Statistics.var wasting time calculating the mean?

I was trying to understand why Statistics.jl has both var and varm functions (since var already accepts a mean parameter). Doing @less var([1,2,3]) I see:

var(A::AbstractArray; corrected::Bool=true, mean=nothing, dims=:) = _var(A, corrected, mean, dims)

_var(A::AbstractArray, corrected::Bool, mean, dims) =
    varm(A, something(mean, Statistics.mean(A, dims=dims)); corrected=corrected, dims=dims)

_var(A::AbstractArray, corrected::Bool, mean, ::Colon) =
    real(varm(A, something(mean, Statistics.mean(A)); corrected=corrected))

Am I missing something here, or is the method recalculating the mean even when it is provided? Isn’t it wasteful?
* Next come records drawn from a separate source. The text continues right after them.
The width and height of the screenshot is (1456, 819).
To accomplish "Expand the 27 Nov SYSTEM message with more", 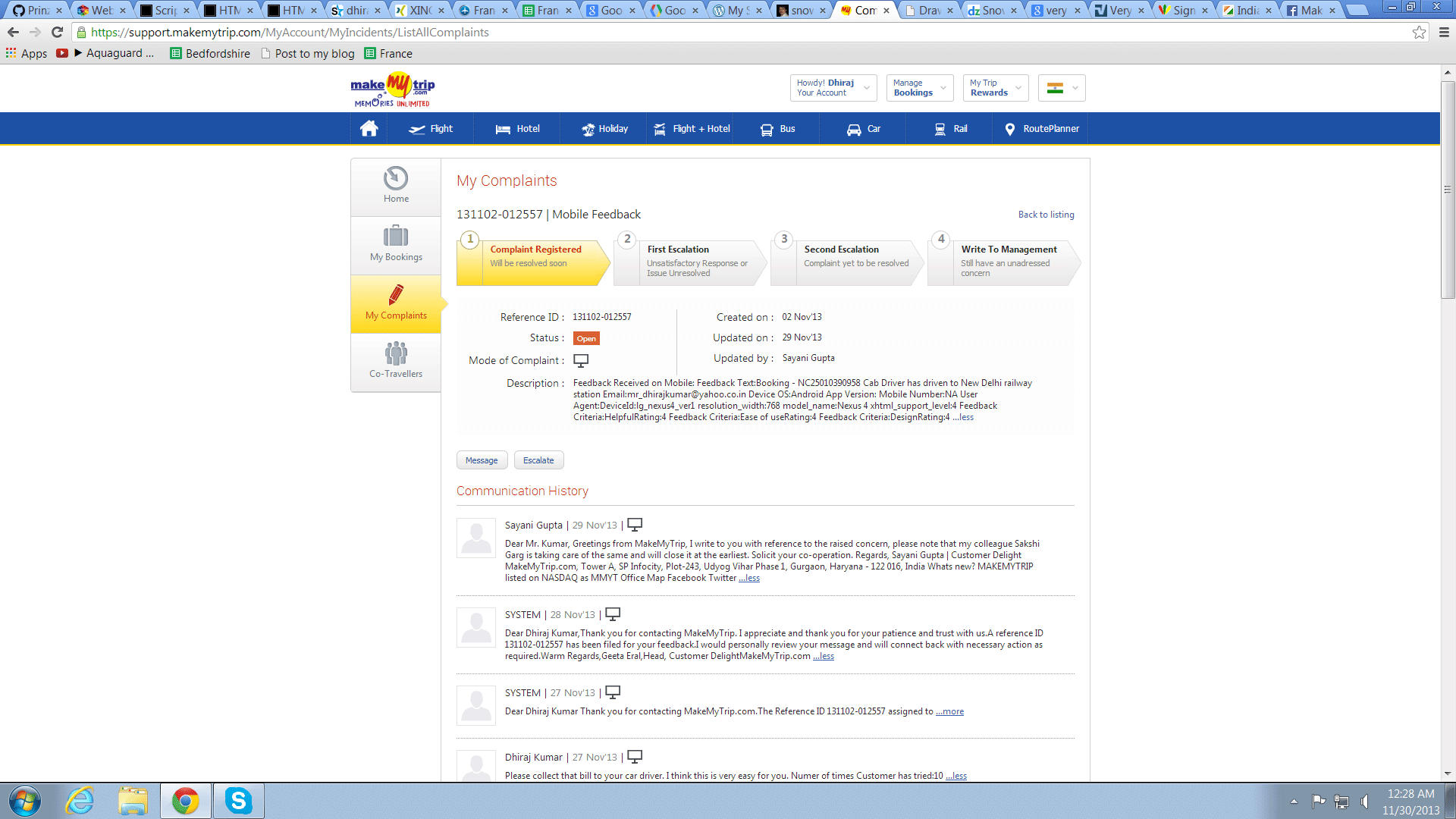I will pyautogui.click(x=949, y=711).
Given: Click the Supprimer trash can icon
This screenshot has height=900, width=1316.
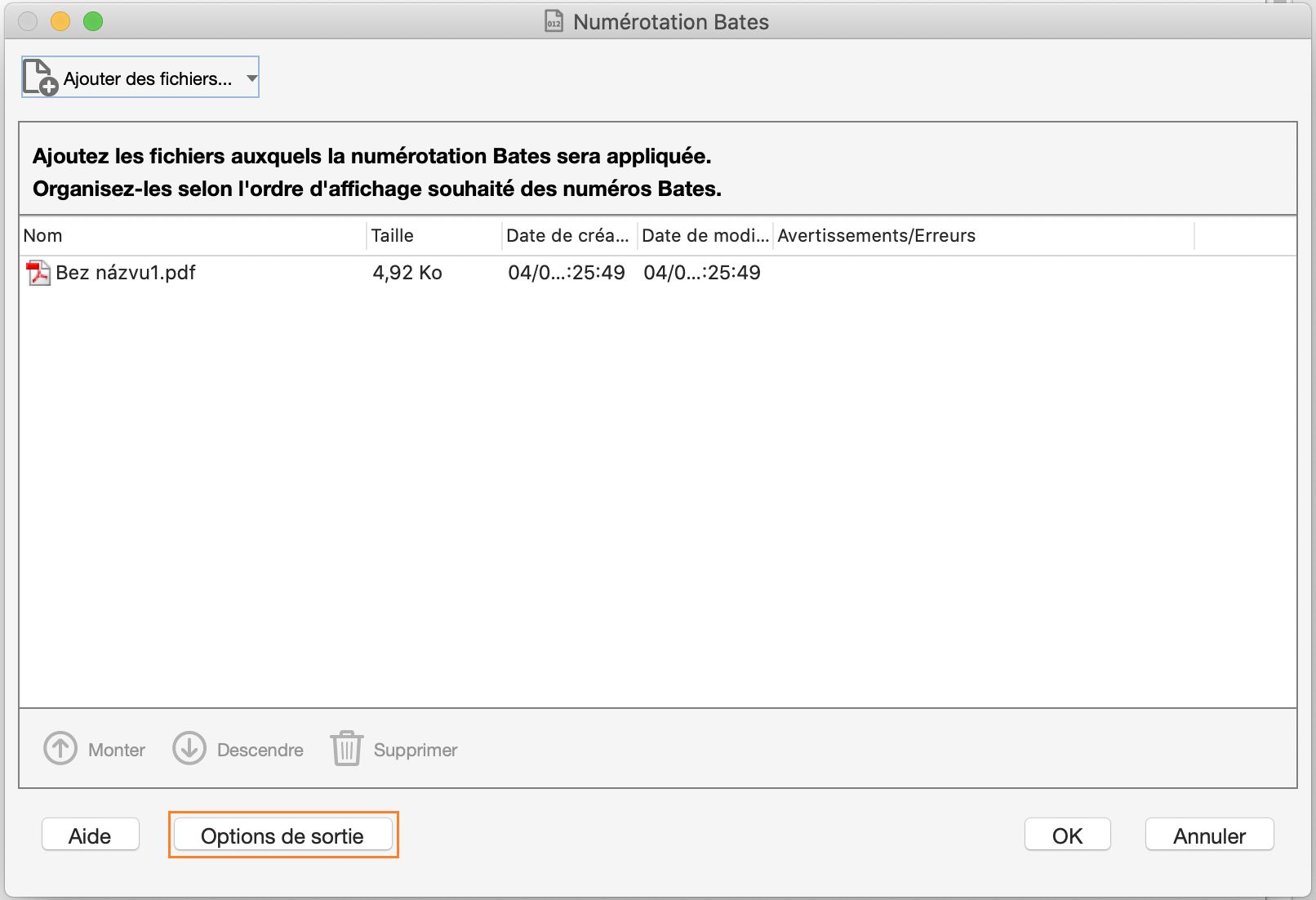Looking at the screenshot, I should [x=346, y=749].
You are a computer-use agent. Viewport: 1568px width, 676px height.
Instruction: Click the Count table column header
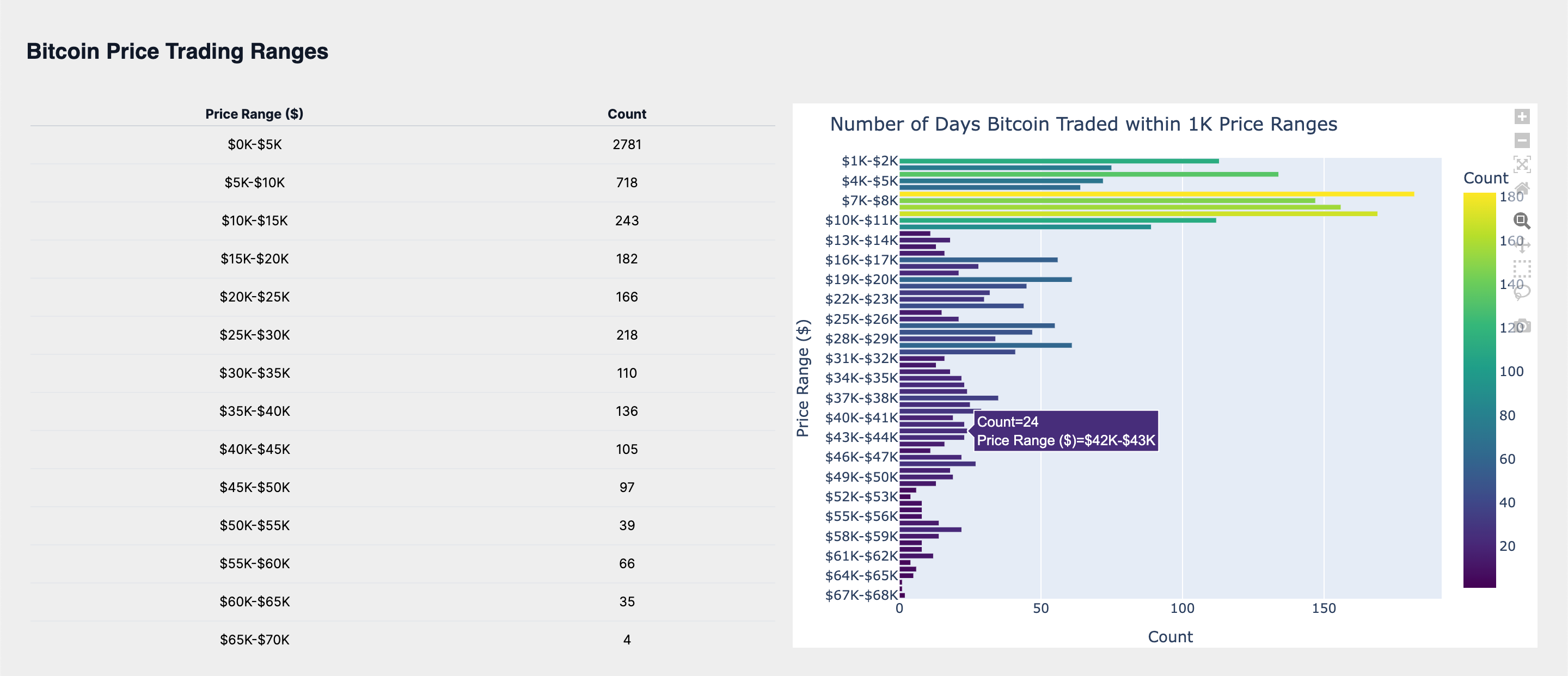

Bonus question: I’m still not clear why Statistics exposes both var and varm

It looks like the default value for mean in the first method is nothing. It is eventually passed to

varm(A, something(mean, Statistics.mean(A, dims=dims)); corrected=corrected, dims=dims)

If the the first argument in something is nothing, the result is

julia> something(nothing, 2)
2

if the first argument in something is not nothing, the result is:

julia> something(3, 2)
3

So it appears that the mean is not recalculated if it is provided.

I’m not sure why there are two methods with the same functionality. My guess is that varm might be deprecated at some point, or might eventually be for internal use only. Good question.

1 Like

I believe these functions existed before Julia had keyword arguments.

3 Likes

Since something is a function and not control flow, I think it must evaluate both arguments, even if it then chooses to return the first. So to me it looks like it still recalculates the mean, which is surprising.

1 Like

This is quite easy to test for yourself:

julia> using Statistics, BenchmarkTools

julia> let v = randn(1_000)
           @btime var($v)
           @btime var($v, mean=$(mean(v)))
           @btime varm($v, $(mean(v)))
           @btime mean($v)
       end;
  197.689 ns (0 allocations: 0 bytes)
  195.053 ns (0 allocations: 0 bytes)
  117.394 ns (0 allocations: 0 bytes)
  79.235 ns (0 allocations: 0 bytes)

Yes, it’s quite clear that var(v) and var(v; mean=meanv) have essentially identical timings, whereas the difference between their times and the time for varm(v, meanv) is essentially exactly the time it takes to calculate mean(v).

I’m sure a PR to Statistics.jl rectifying this would be quite welcome.

7 Likes

I assumed that something contained control flow logic to prevent unnecessary evaluations. Good catch!

Edit: Oh man. I just realized that control flow doesn’t even matter because the mean has to be calculated before it’s passed to something. :laughing: Perhaps that’s why it was lurking there for years.

1 Like

That makes sense. And there’s already an issue about this: https://github.com/JuliaLang/Statistics.jl/issues/5.

1 Like

@Mason thanks for the benchmarks!

I’ll make a PR (in a few days).

I believe this is the result of constant prop of nothing, which should statically dispatch to the appropriate something method.